Jason Yanowitz, a 37-year-old computer programmer from Chicago, held his daughter, 5-year-old Amira, on his shoulders. His partner, Annie, had their 2-year-old son, Isiah, in a stroller. Yanowitz said more straight people were turning out to show their support for gay rights.

“If somebody doesn’t have equal rights, then none of us are free,” he said. “For all I know, she’s gay or he’s gay,” he added, pointing to his children.

Above: People gather near the U.S. Capitol during the
National Equality March in Washington, D.C. - October 11, 2009.
(REUTERS/Molly Riley)

Keynote speaker Julian Bond, chairman of the NAACP, firmly linked the gay rights struggle to the Civil Rights movement, saying gays and lesbians should be free from discrimination.

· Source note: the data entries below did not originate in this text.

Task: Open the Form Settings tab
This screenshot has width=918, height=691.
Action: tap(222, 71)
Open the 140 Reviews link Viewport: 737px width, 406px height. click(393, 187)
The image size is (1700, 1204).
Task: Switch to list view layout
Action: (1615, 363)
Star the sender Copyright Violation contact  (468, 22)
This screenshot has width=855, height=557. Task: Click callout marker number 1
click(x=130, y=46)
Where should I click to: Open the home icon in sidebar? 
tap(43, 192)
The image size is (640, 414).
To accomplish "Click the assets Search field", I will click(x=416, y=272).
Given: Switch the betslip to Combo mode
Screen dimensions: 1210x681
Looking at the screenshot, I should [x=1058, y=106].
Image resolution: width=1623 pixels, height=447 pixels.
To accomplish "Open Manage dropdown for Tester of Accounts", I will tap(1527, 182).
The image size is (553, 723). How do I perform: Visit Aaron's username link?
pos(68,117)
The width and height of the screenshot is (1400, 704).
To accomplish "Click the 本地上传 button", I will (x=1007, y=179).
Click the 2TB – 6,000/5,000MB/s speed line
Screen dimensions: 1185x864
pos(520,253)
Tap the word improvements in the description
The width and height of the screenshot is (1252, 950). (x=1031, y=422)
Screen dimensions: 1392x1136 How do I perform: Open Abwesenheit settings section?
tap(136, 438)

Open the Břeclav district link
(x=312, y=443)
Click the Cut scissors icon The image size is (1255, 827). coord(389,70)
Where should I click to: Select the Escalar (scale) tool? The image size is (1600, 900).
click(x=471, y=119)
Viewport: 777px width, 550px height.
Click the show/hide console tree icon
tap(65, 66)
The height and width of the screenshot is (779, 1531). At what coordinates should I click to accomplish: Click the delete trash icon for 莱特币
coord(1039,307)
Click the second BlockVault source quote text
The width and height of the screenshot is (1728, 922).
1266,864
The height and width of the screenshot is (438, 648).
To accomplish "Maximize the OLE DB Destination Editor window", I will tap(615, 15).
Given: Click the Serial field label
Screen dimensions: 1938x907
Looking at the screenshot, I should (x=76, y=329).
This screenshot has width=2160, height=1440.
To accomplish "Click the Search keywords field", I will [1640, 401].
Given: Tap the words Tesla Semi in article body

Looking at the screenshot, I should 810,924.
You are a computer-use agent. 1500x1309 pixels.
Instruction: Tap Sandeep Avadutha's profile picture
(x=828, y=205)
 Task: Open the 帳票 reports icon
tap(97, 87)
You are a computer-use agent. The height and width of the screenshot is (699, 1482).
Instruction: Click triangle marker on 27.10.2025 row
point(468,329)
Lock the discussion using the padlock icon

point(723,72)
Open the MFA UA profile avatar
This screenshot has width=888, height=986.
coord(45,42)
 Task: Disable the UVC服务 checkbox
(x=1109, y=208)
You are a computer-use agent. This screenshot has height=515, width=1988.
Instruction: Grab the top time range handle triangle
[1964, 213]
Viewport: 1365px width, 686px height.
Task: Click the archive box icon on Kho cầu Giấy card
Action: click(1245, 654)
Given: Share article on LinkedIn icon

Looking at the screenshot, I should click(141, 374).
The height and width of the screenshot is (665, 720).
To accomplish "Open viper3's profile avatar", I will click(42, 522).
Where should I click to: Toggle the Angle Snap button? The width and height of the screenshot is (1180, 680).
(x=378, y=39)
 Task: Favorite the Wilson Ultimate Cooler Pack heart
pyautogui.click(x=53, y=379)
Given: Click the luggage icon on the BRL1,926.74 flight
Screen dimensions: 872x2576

“Black people of all people should not oppose equality, and that is what marriage is all about,” he said. “We have a lot of real and serious problems in this country, and same-sex marriage is not one of them. Good things don’t come to those who wait, but they come to those who agitate.”

Some participants in the National Equality March woke up energized by Obama’s blunt pledge to end the ban on gays serving openly in the military during a speech to the nation’s largest gay rights group Saturday night.

The chairman of the Senate Armed Services Committee said Sunday that Congress will need to muster the resolve to change the “don't ask, don’t tell policy” — a change that the military may be ready for.

“I think it has to be done in the right way, which is to get a buy-in from the military, which I think is now possible,” said Sen. Carl Levin, D-Mich.


Above: Doug Armstrong, 35, of Washington, left,
blows bubbles at Arundhati Baden-Mayer Eidinger, 5, as she walks
with her mother Alexis Baden-Mayer Eidinger, of Washington, center,
during the National Equality March with thousands of gay rights
advocates in Washington, D.C, Sunday, October. 11, 2009.
(AP Photo/Jacquelyn Martin)

Above: A couple participates in the 2009 National Equality March
in Washington, D.C. - October 11, 2009. (REUTERS/Molly Riley)

See also the previous Wild Reed posts:
Why Civil Rights Leader Julian Bond Will Be Marching Tomorrow for Gay Rights
The Giant Pink Elephant of Religion-Based Bigotry
Separate is Not Equal
The Real Gay Agenda
Naming and Confronting Bigotry

Recommended Off-site Links:
Transcript of President Obama’s Address at the Human Rights Campaign’s 13th Annual National Dinner - October 19, 2009
Obama Renews Vow to End Ban on Gay People Openly Serving in the Military - Chris McGreal (The Guardian, October 11, 2009).
Obama’s “Don’t Ask, Don’t Tell” Pledge Questioned by Gays
- Associated Press (via USA Today, October 11, 2009).
Why Gays Can’t Wait
- Jose Antonio Vargas (, October 11, 2009).
National Equality March Message: No Excuses, No Delays - Michael B. Hamer (Michael-In-Norfolk, October 11, 2009).
White House Called LGBTs Part of Pajama-Clad “Internet Left Fringe” for Asking for Civil Rights - Pam Spaulding (Pam’s House Blend, October 11, 2009).
National Equality March - Reflections the Day After - Michael B. Hamer (Michael-In-Norfolk, October 12, 2009).


Phillip Clark said...

I was proud as a gay individual adn a Catholic to attend the National March for Equality in Washington D.C. this past weekend! It was a highly energizing, mobolizing, and peaceful gathering! I was profoundly moved to see so many people, not all of them LGBT oriented by the way, stand up for LGBT equality, particularly in the military and regarding marriage.

However, I was a bit dismayed to not see any religious organizations, at least that I could gather, present at this rally. This proves to show that so many progressive, inclusive Christians (and members of other religions of goodwill) are still a little afraid, perhaps intimidated, to voice their support for LGBT equality. Hopefully, in the future this trend will change for the better. I did see a glimmer of hope though. As my mother and I walked down Pennsylvania Ave. I saw a clergyman, in jeans and a cleric's collar. It looked like a priest's collar, I wasn't sure whether he was a Catholic priest, but nonetheless I was remarkably proud of him for taking a stand and not allowing religious arguments to stand in the way of his support for equality.

Michael J. Bayly said...

Thanks, Phillip, for sharing your experiences and thoughts on the National Equality March. I'm glad you got to be part of it!